Do pozytywnych stron odcinka zwierz zaliczyłby też sposób w jaki wprowadzony został motyw powrotu Moriarty’ego. Sherlock decyduje się nic ze sprawą nie robić, tylko czeka i ma nadzieję, że w pewnym momencie przemyślny plan jego arcywroga sam się ujawni. Fakt, że się nie ujawnia, zaś Sherlock co chwila jest pewien, że już załapał o co chodzi – jest jednym z największych plusów odcinka. Przypomina trochę początek pierwszego sezonu gdzie Moriraty i jego plan pojawiali się gdzieś na marginesie całej historii. Tu właśnie tak mamy – Moriraty jest niczym ten pojawiający się symbolicznie w niektórych scenach rekin – czający się, czekający i nie atakujący nim nie nadarzy się odpowiednia chwila. Fakt, że główną przeciwniczką Sherlocka w całej tej historii okazuje się zwykła sekretarka dodaje wszystkiemu smaku. Zwłaszcza, że reprezentuje ona wszystko to czego Sherlock zwykł nie zauważać – przeciętność, normalność, ciszę. Sherlock który musi robić wokół siebie mnóstwo szumu i cały czas wypatruje wielkich planów dociera do niej ostatecznie za późno. Nikogo nie udało mu się ocalić – tylko rozwiązał kolejną zagadkę.
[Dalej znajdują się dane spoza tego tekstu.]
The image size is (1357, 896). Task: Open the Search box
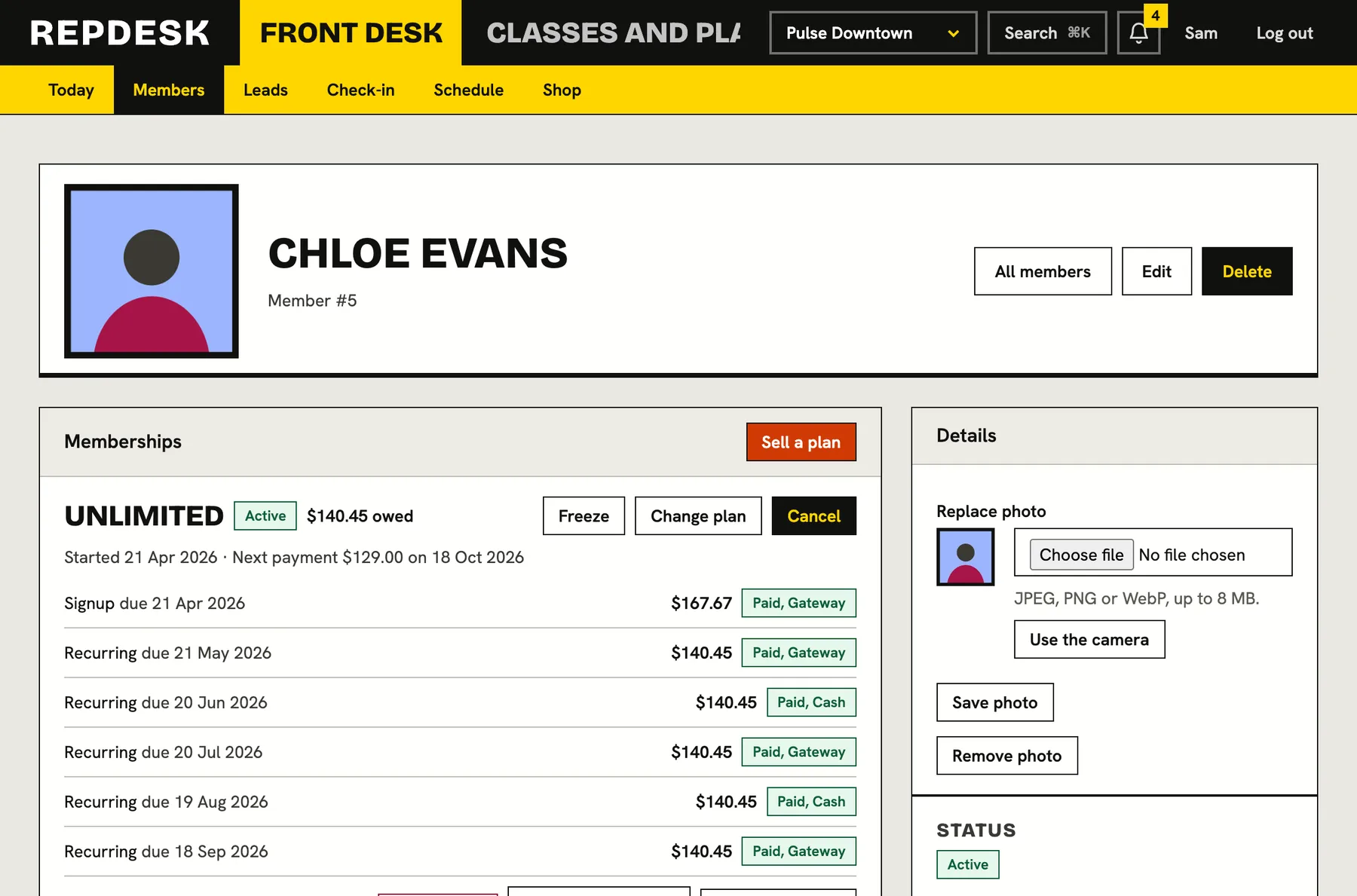tap(1047, 33)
No właśnie przejdźmy teraz do tego co zwierzowi w odcinku przeszkadzało i zdaniem zwierza – niezbyt dobrze wpływało na jego strukturę. Historia Mary. Zwierz z Mary w wydaniu Moffata i Gatissa ma problem od momentu ujawnienia jej biografii. Szukając porównania – Mary jest jak atak ninja w Daredevilu – ten jeden zbyt fajny, zbyt popkulturalny element który sprawia że całą historię szlag trafia. Tak jest właśnie z tą super Mary. Z jednej strony – scenarzyści mogą ją posłać gdzie chcą, z drugiej – postać ta należy do jakiegoś innego świata i to świata dużo gorzej przemyślanego i napisanego niż detektywistyczne sprawy ze środka Londynu. Zwierz musi przyznać, że historia tajnej agentki za którą ciągnie się kryminalna przeszłość sprawiała – w tym ale i w poprzednich odcinkach wrażenie takiej schematycznej historyjki która mogłaby spokojnie zasilać jakiś amerykański thriller sensacyjny ale nie za bardzo jest na nią miejsce w serialu o genialnym detektywie. Wątek Mary ciągnie się więc dość długo i staje się w pewnym momencie chaotyczny a przede wszystkim – umiarkowanie ciekawy. Zwłaszcza, że zwierz nie może się pozbyć wrażenia, że twórcy chcieli z Mary zrobić najciekawszą postać kobiecą jaką się dało, przez co zapomnieli napisać jej w tym sezonie jakiegoś rozsądnego charakteru. Mamy bowiem lubić Mary i uważać ją za doskonały dodatek do całej grupy ale niestety ma ona jedną poważną wadę – nikt jej do końca nie zna. To, że Sherlock jej do końca nie zna nie powinno aż tak bardzo boleć, ale to że jej mąż nawet nie wie jak Mary naprawdę ma na imię sprawia, że zwierz nie był w stanie zapałać jakąś większą sympatią do bohaterki. Zwłaszcza kiedy w pewnym momencie opuszcza Johna i swoją córkę. Nie chodzi o porzucanie rodziny ale raczej o sytuację w której ma się tak dobrze przygotowaną drogę ucieczki, która świadczy że brało się pod uwagę konieczność zniknięcia z pola widzenia. Jeśli człowiek ma taką biografię powinien się dwa razy zastanowić zanim założy rodzinę. A druga osoba powinna dokładnie wiedzieć w jakiej sytuacji się znajduje. Przynajmniej zdaniem zwierza tylko wtedy taki związek jest uczciwy. Niezależnie od tego czy mówilibyśmy o bohaterze czy bohaterce.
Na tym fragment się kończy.